Article:
Pour la beauté du geste
À Goudet, la Loire sort le grand jeu. Du bloc, de la roche, en veux-tu, en voilà ! Des rushs, des goulets dévastateurs, là où la nymphe pourrait officier si seulement le trajet de l'eau n'était pas aussi tourmenté. Puis d'un seul coup, un gouffre profond, mystérieux, long comme un jour sans pain. La rivière se vêt d'une langueur propice à ses résidents. La colonne d'eau se fait sombre. Comme un miroir sans tain, la surface devient reflet du ciel. Voir sans être vue est la devise de la gente piscicole. Un lisse dont le pêcheur à la mouche ne peut rien attendre. Si ce n'est le simple plaisir d'y déposer de son lancer le plus académique, un beau sedge en poil de chevreuil là-bas, sous les frondaisons, au ras de l'autre rive. Pour la beauté du geste, en somme.

Extrait de données:

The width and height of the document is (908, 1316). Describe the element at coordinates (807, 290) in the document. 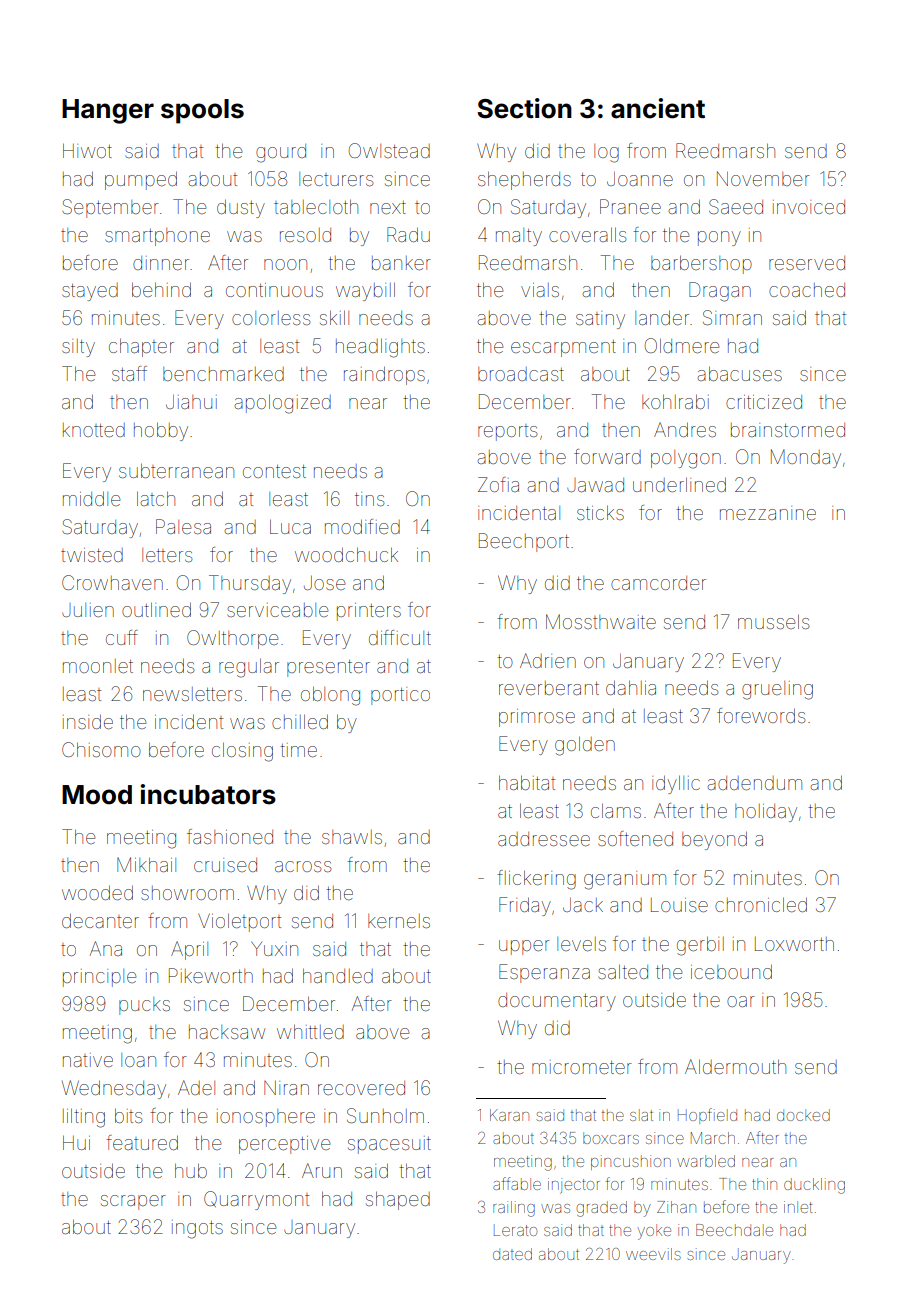

I see `coached` at that location.
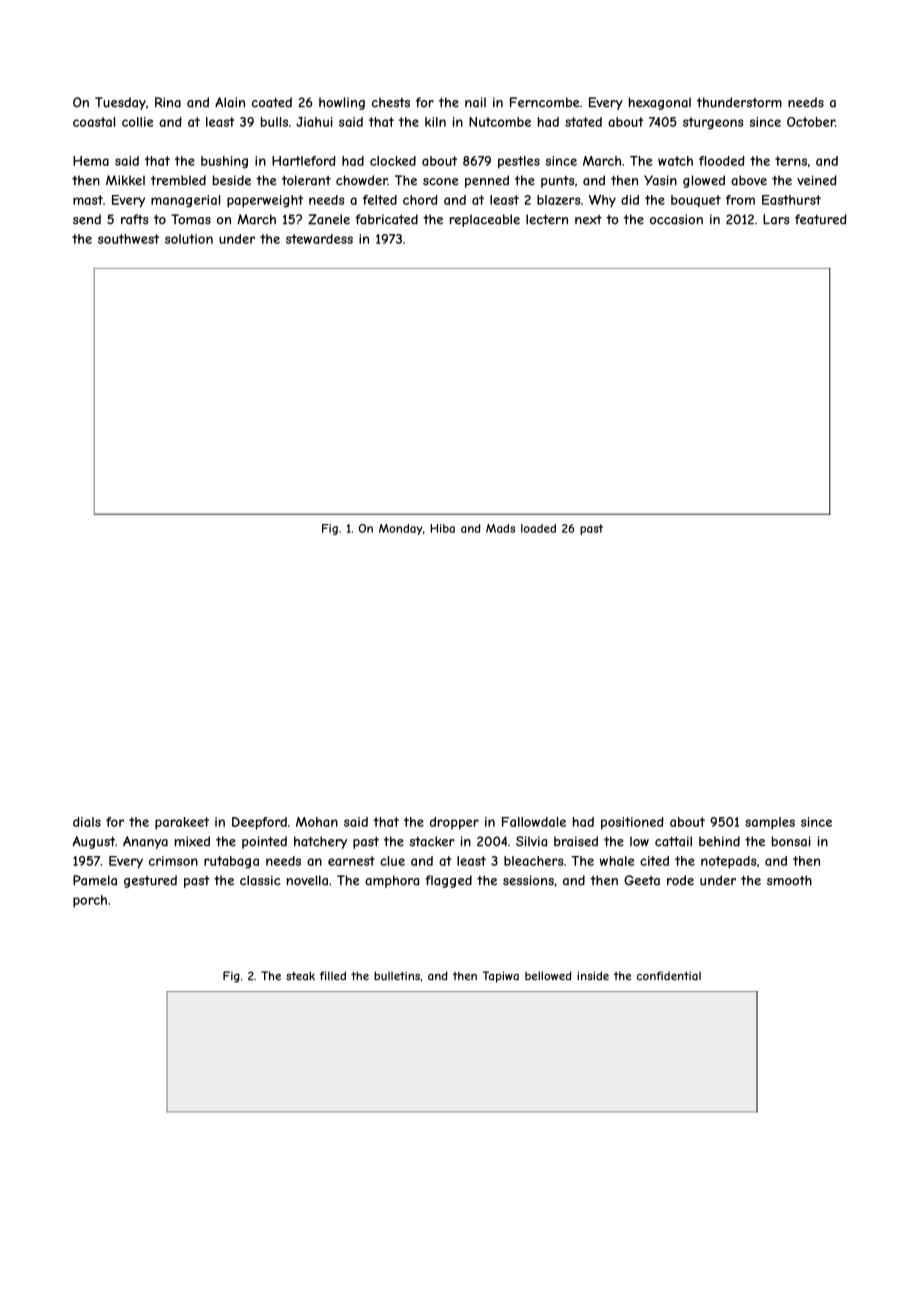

Exercices à réaliser:
a - Selon l'article sur la Loire à Goudet, quelle mouche le pêcheur dépose-t-il sous les frondaisons, au ras de l'autre rive ?
b - Poursuivez le texte sur la pêche à la mouche dans la Loire à Goudet à partir de sa dernière phrase.

Exercices corrigés:
a - Un beau sedge en poil de chevreuil.

b -
Les bords de Loire en été
Lors de son passage à Goudet en 1878, Robert Louis Stevenson et sa modeste ânesse ont-ils goûté aux plaisirs de la baignade ? Avant d'entamer leur périple cévenol, ils ont séjourné à l'Hôtel Sénac, tenu en ce temps-là par Régis Sénac, authentique champion et maître d'escrime. L'enseigne est devenue aujourd'hui Hôtel de la Loire, belle bâtisse qui surplombe la rivière. J'ai eu l'occasion d'y descendre, mais j'ai délaissé le fleuret pour la canne à mouche.
Un après-midi de grande chaleur, je m'étais mêlé aux familles de baigneurs qui colonisaient les plages de sable, en contrebas du château. Assis sur une grosse bûche de tremble, j'apercevais le clocher polychrome de l'église. Tandis que le grand plat était agité par les plongeons des nageurs, j'observais les jeunes enfants jouer à grippeminaud, puis la bordure de falaise du côté du village. Avec ses courants lents qui léchaient les rares genêts accrochés à la roche, je lui trouvais un profil et un découpage propices à la tenue de quelques poissons vénérables. Mais rien ne transparaissait, si ce n'est cette pousse de peuplier, plantée là-bas en pleine eau dans le déversoir de la veine.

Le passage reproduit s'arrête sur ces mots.